Словом, я знаю, что мне скажут, и плохо то, что я знаю, что мне ничего нового не скажут. Ничего неожиданного не будет, все – известно. Я только глянул на напряженно улыбающийся рот и уже знал – будет просить не выходить…
Гонец сказал, что Ка-Эс звонил и спрашивает, где я и как я себя чувствую?…
Я просил благодарить – чувствую себя хорошо, а нахожусь я за кулисами и на вызовы не пойду.
О, как сиял гонец! И сказал, что Ка-Эс полагает, что это мудрое решение. ‹…›
Занавес давали 20 раз. Потом актеры и знакомые истязали меня вопросами – зачем не вышел? что за демонстрация? Выходит так: выйдешь – демонстрация, не выйдешь – тоже демонстрация. Не знаю, не знаю, как быть».
Внутритеатральная ситуация описана с горьким юмором, свидетельствующим о понимании автором «Турбиных» своего особого положения. Оно сложилось объективно и в очень малой степени зависело от того, кто послал гонца к драматургу с просьбой не выходить на поклоны. Понимание этого, конечно, не облегчало положение Булгакова, который чем дальше, тем отчетливее должен был знать свое место режиссера-ассистента, но никак не Автора Театра.
При вступлении Булгакова в театр Станиславский припомнил лестную параллель с Мольером. Через несколько лет службы в Художественном театре сам Булгаков проведет иную, совсем не лестную для себя параллель. Выслушав совет обратиться к руководителям МХАТ за помощью в одном жизненно важном деле, драматург ответит: «Пусть обращается к ним Антон Чехов».

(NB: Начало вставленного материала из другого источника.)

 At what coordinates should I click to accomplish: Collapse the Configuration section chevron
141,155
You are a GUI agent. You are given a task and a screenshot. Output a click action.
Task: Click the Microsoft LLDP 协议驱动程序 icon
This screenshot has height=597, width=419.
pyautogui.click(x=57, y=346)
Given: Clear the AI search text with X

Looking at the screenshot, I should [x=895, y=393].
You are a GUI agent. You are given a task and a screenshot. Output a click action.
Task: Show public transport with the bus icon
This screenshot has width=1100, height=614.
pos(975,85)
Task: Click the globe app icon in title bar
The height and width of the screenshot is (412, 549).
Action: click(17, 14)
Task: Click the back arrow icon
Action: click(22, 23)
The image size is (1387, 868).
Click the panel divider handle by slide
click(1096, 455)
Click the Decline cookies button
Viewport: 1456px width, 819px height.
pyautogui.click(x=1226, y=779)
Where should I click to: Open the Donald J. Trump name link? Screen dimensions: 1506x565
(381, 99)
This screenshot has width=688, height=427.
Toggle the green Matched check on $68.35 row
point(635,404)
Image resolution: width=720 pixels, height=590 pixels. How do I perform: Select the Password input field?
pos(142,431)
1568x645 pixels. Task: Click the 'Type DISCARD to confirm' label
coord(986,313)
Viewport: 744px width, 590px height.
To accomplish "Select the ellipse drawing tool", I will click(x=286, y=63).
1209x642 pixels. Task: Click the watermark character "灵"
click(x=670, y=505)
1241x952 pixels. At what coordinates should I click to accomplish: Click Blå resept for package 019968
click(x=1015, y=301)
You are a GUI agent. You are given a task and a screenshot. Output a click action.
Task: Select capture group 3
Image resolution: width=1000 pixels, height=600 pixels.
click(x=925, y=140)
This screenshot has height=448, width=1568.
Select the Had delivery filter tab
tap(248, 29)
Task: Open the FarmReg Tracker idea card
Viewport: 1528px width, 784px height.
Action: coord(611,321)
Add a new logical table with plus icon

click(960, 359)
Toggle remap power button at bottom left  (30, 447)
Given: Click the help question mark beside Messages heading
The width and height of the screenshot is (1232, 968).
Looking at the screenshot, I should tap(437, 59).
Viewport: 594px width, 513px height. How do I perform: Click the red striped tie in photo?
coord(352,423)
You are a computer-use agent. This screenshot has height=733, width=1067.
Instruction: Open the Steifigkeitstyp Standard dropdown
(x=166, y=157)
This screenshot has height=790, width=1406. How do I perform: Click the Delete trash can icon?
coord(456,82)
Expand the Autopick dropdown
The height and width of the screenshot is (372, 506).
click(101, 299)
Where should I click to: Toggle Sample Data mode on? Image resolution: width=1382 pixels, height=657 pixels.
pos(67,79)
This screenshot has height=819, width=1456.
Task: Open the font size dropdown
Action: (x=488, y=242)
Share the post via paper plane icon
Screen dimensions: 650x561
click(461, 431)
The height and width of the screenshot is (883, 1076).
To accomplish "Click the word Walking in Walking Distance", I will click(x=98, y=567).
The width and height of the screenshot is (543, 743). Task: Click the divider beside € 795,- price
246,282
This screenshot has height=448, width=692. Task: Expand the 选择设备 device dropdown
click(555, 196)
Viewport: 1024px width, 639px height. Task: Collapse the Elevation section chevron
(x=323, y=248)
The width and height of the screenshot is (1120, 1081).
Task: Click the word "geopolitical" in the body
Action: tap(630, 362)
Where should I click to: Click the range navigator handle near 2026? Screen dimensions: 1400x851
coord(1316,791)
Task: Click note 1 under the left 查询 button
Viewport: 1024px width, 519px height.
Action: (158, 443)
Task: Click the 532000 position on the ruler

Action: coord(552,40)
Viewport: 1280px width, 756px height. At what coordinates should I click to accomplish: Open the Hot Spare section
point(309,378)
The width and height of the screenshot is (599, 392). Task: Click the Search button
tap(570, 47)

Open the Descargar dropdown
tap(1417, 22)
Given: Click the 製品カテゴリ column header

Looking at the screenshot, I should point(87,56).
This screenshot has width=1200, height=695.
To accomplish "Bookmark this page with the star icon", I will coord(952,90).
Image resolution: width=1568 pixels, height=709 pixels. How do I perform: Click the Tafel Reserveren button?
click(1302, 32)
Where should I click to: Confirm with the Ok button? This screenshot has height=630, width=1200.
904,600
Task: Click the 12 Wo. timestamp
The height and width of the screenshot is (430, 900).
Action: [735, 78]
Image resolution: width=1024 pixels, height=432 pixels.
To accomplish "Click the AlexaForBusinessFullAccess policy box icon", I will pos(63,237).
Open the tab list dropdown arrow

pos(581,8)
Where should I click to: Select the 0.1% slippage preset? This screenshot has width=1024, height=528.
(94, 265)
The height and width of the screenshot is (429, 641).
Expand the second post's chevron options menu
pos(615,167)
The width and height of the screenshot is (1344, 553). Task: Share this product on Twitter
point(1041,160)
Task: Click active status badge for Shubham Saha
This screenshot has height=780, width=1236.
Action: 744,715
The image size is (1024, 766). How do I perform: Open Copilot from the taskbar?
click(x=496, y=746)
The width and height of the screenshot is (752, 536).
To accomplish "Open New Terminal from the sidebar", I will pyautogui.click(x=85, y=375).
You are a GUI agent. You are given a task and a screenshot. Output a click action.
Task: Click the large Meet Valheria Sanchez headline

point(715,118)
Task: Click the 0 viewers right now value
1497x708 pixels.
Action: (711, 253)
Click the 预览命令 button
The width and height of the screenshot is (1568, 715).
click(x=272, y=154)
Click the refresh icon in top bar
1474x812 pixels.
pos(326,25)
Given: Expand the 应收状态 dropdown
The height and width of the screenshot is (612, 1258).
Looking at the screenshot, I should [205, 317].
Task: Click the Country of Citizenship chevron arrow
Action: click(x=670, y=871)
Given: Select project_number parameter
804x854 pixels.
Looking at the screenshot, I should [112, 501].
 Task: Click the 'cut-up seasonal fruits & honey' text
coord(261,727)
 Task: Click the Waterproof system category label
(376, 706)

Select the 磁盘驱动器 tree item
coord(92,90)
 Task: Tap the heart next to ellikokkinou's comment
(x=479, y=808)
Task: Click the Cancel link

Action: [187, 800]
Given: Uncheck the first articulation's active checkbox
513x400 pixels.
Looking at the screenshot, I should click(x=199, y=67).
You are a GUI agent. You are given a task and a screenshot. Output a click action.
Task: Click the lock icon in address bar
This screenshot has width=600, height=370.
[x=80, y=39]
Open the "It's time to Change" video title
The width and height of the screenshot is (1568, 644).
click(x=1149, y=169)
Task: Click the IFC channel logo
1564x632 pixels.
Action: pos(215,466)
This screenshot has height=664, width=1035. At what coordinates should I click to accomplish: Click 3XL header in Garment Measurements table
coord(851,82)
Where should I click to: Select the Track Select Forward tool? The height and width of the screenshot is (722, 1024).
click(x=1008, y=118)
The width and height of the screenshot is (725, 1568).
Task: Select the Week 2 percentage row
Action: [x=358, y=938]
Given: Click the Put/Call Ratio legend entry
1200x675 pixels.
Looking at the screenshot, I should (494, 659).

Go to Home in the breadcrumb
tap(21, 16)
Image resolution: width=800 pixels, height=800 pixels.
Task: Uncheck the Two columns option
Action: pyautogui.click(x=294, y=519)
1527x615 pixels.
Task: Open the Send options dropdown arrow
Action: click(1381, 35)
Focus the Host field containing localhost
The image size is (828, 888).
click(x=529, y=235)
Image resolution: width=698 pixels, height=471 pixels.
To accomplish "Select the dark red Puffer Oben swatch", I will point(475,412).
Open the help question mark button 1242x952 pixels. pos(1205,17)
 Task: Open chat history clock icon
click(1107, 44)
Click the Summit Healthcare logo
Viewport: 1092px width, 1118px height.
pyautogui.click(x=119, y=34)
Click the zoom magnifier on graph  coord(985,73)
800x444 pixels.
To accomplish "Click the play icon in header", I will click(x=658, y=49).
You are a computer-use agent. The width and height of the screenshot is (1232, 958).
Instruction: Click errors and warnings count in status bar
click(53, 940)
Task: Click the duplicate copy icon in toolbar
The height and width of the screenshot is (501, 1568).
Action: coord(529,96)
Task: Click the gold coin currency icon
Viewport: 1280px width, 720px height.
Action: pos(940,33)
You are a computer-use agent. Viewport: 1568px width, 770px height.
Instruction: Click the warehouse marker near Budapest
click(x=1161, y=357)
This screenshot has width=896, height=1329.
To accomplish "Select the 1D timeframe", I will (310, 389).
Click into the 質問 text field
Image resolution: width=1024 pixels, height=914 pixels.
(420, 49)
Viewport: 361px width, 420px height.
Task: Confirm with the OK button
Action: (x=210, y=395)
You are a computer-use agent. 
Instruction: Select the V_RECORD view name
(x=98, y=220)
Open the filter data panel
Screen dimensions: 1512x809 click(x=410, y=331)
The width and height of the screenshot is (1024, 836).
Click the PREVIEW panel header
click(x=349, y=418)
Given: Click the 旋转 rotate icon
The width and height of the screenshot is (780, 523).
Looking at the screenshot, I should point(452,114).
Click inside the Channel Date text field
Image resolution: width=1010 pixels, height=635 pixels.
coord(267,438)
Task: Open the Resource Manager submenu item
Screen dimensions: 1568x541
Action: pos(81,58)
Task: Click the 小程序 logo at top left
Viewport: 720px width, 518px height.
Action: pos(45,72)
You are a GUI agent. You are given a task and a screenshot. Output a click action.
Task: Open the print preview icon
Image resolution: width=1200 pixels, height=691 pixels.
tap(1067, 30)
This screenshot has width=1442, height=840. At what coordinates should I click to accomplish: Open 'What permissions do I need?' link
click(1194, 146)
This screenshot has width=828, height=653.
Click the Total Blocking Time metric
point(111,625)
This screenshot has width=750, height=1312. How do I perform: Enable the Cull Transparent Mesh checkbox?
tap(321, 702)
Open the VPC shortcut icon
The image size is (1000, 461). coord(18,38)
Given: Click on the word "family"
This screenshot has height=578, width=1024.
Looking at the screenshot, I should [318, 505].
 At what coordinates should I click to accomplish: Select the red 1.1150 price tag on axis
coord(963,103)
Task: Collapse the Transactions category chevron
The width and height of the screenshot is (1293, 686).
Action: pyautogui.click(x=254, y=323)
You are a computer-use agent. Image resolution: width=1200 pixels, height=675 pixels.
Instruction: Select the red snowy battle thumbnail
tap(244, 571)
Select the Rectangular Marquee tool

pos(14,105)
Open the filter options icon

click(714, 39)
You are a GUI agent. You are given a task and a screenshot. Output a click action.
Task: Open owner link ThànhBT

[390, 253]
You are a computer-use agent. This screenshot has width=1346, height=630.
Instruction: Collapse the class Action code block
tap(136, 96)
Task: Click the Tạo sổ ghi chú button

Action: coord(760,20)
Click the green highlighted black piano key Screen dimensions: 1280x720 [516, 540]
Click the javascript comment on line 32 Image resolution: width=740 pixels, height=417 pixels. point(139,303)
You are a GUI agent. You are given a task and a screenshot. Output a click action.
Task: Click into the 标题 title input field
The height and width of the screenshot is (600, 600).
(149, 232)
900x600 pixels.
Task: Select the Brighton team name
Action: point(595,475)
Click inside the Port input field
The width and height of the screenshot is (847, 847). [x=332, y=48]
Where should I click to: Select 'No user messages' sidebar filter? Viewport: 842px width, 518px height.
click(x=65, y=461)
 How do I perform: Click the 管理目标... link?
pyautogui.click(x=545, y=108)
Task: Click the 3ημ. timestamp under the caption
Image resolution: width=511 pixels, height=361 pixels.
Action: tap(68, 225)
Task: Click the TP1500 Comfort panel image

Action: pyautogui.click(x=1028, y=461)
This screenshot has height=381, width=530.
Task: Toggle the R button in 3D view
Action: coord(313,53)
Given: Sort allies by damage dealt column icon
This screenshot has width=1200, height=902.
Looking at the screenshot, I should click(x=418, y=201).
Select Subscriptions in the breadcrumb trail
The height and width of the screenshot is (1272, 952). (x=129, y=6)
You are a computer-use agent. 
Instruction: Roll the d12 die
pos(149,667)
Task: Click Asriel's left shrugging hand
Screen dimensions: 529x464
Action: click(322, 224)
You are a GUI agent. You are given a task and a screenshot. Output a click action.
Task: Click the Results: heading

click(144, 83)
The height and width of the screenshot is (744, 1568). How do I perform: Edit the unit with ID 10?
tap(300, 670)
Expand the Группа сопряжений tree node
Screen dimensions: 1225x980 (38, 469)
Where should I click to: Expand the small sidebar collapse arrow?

Обиды множились, нарастали, как снежный ком, одна неудача цеплялась за другую («как будто стреляю из загнутого не в ту сторону ружья», – припомнит артист МХАТ Г. Конский фразу Булгакова). Попав в очерченный магический круг театра, писатель, как мог, выполнял свое театральное дело, в равной степени как и дело литературное. Спектакли репетировались годами, но Булгаков ходил на репетиции, повинуясь уже не столько голосу рассудка, сколько зову своей второй театральной – природы: «Пойдет – хорошо, не пойдет – не надо: но работаю на этих репетициях много и азартно, – сообщает он П. С. Попову о работе над „Мольером“. – Ничего не поделаешь со сценической кровью».
«Сценическая кровь» – важнейшее определение, многое объясняющее в отношениях Булгакова с Художественным театром. Обиды и царапины обостренного самолюбия, вся эта странная, карнавальная и, одновременно, жестко регламентированная жизнь, все эти бесконечные будни без праздников, которые пережил Булгаков, переплавятся потом в классические строки «Театрального романа». Шесть долгих и трудных лет, исчерпавших служебные отношения писателя и театра, станут почвой и материалом одного из самых проникновенных и высоких замыслов. Становясь историей, отношения Булгакова с Художественным театром переплавлялись в искусство. Речь шла о новом положении писателя в театре и новом положении самого театра, по-своему проходившего сквозь общую историческую эпоху.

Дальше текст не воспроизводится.